Verse 11. - Gideon went up. See ver. 8, note. Implying that his direction was eastward away from the Jordan valley. Nobah was in the half-tribe of Manasseh. Nobah, who gave his name to the city, which was before called Kenath, seems to have been of the family of Machir (Numbers 32:42). Jogbehah was in the tribe of Gad (Numbers 32:35). These two cities appear to have been on the eastern frontier of their respective tribes, but the exact site of them is utterly unknown. It is a conjecture that possibly Kunawat may be Nobah, retaining its ancient name of Kenath. East of these cities was the desert, inhabited by nomads dwelling in tents, where Karkor was, and where Zebah and Zalmunna had encamped out of reach, as they thought, of their pursuers. But Gideon, falling suddenly upon them, routed the host, and took the two kings prisoners (see Psalm 83:11).

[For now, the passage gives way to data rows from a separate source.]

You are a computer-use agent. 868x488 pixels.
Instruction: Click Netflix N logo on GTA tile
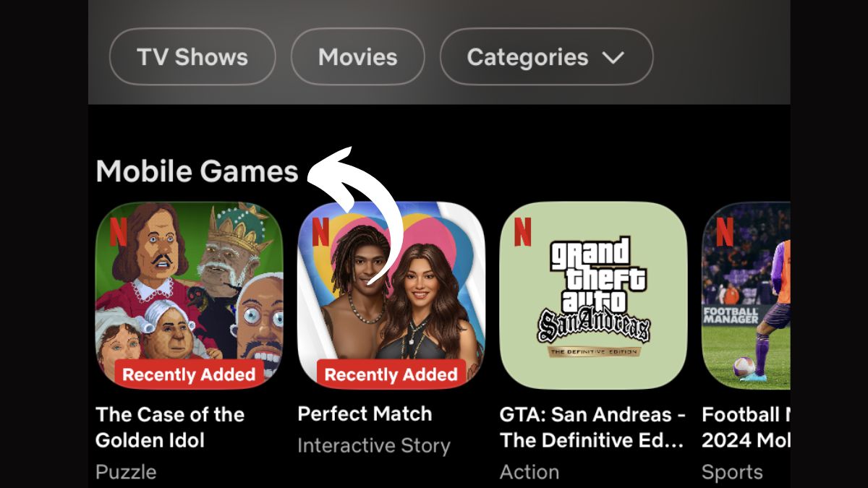point(522,231)
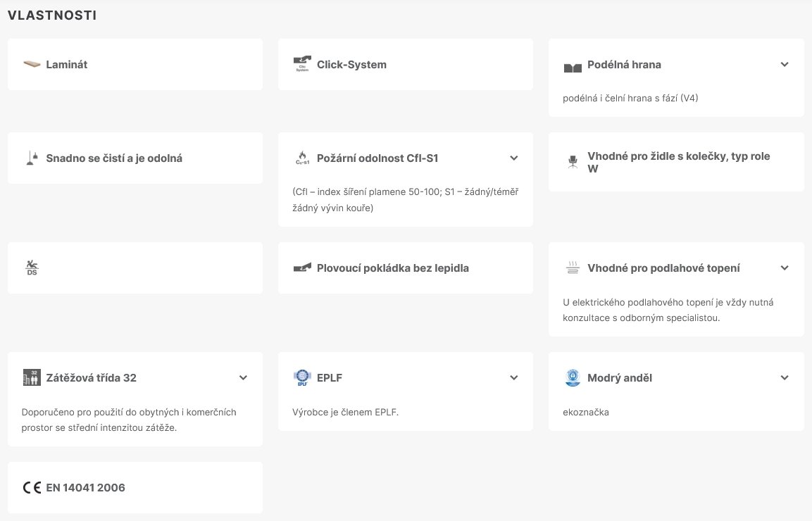Image resolution: width=812 pixels, height=521 pixels.
Task: Click the office chair icon
Action: tap(572, 162)
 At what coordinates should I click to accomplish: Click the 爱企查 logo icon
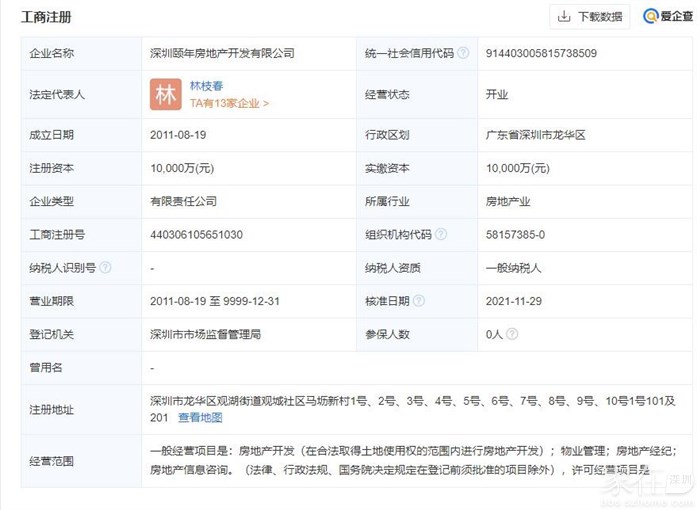tap(652, 16)
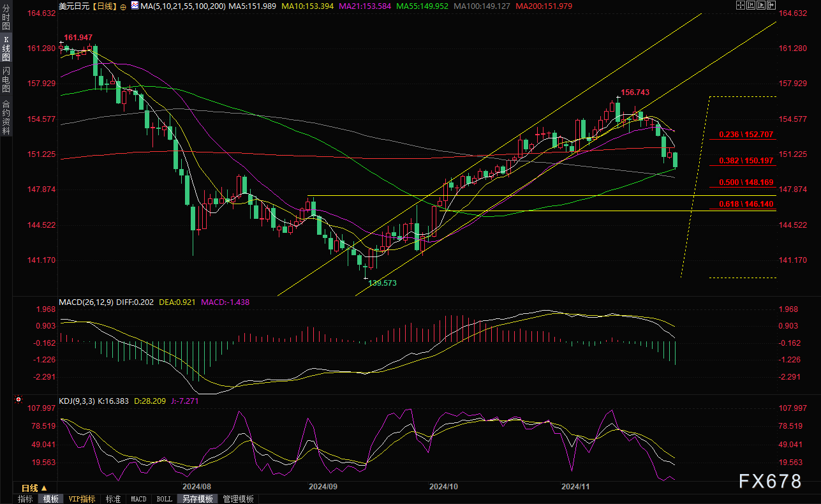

Gill's Exposition of the Entire Bible
And Gideon went up by the way of them that dwell in tents,.... That is of the Arabians and Kedarenes, who dwelt in tents for the sake of feeding their flocks, as the Targum and Jarchi; he did not pursue them in the direct road, but went a roundabout way, where these people dwelt, that he might surprise the host of the kings of Midian at an unawares: and he came upon them:
on the east of Nobah and Jogbehah; the first was in the tribe of Manasseh, and the latter in the tribe of Gad, and both it seems were on the confines of those tribes; see Numbers 32:35 the Targum calls the latter Ramatha; both words have the signification of height in them, this city very probably being built on an eminence. According to Bunting (x) Penuel was two miles from Succoth, Nobah two miles from Penuel, and Jogbehah four miles from Nobah and Karkor four miles from Jogbehah, whither he pursued the kings, and took them, after he had discomfited the army:
and smote the host, for the host was secure: having got over Jordan, and at night very probably, they thought themselves safe from Gideon's army, who they could have no thought that they would come up with them so soon, on foot, weary, and fatigued.
(x) Travels of the Patriarchs, &c. p. 109.
Jamieson-Fausset-Brown Bible Commentary
11. Gideon went up by the way of them that dwelt in tents on the east—He tracked the fugitives across the mountain range of Gilead to the northeast of the Jabbok, and there came upon them unexpectedly while they were resting secure among their own nomadic tribes. Jogbehah is supposed to be Ramoth-gilead; and, therefore, the Midianites must have found refuge at or near Abela, "Abel-cheramim," "the plain of the vineyards."